Herb-Infused Simple Syrup
1/2 cup (4 oz./125 g.) sugar
1/2 cup (4 fl. oz./125 ml.) water
Herb of choice (see below)
In a small saucepan, combine the sugar and water, bring to a boil over high heat, and stir until the sugar dissolves. Remove from the heat, add the herb, and let stand for 1-2 hours. Pour the syrup through a fine-mesh sieve into a jar, pressing down firmly on the herbs. Cap tightly and refrigerate. The syrup will keep for up to 2 weeks. Makes about 3/4 cup (6 fl. oz./180 ml.).
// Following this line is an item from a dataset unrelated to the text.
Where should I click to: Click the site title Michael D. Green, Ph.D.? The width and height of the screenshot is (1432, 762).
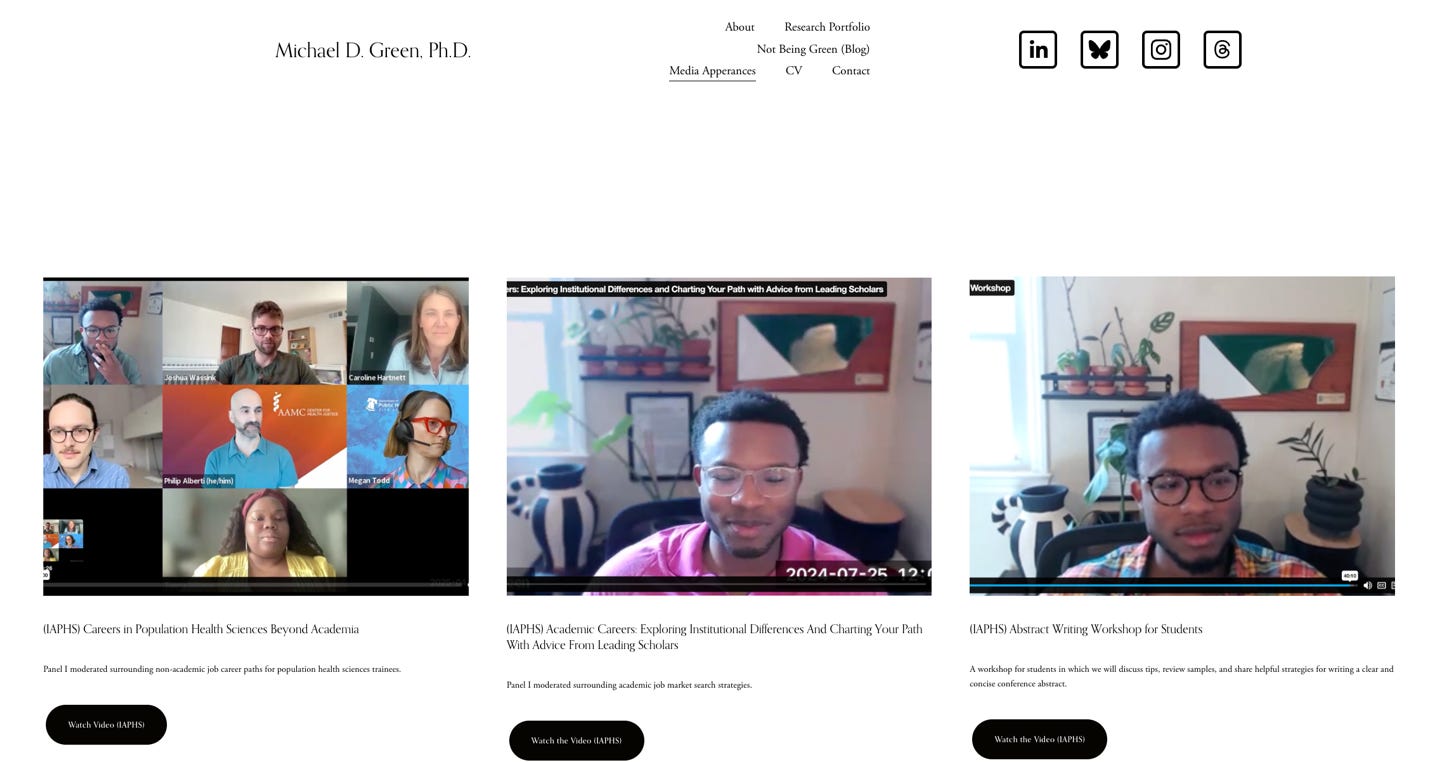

3 fresh basil sprigs, 3 inches (7.5 cm.) long
4-5 bay leaves
4-5 fresh geranium leaves
1 1/2 tsp. fresh lavender buds
1/4 cup (1/4 oz./7 g.) fresh lovage leaves
2 fresh rosemary sprigs, 3 inches (7.5 cm.) long
3 fresh thyme sprigs, 3 inches (7.5 cm.) long
Classic Champagne Cocktail
1 rough-cut Demerara or other brown sugar cube
1/4 tsp. angostura bitters
Cognac
Sparkling wine
1 orange zest strip
Place the sugar cube in the bottom of a Champagne flute or wineglass. Pour the bitters on top. Add enough Cognac to cover the sugar cube, then top with the sparkling wine, leaving enough room for the mixture to froth. Garnish with the orange zest. Serves 1.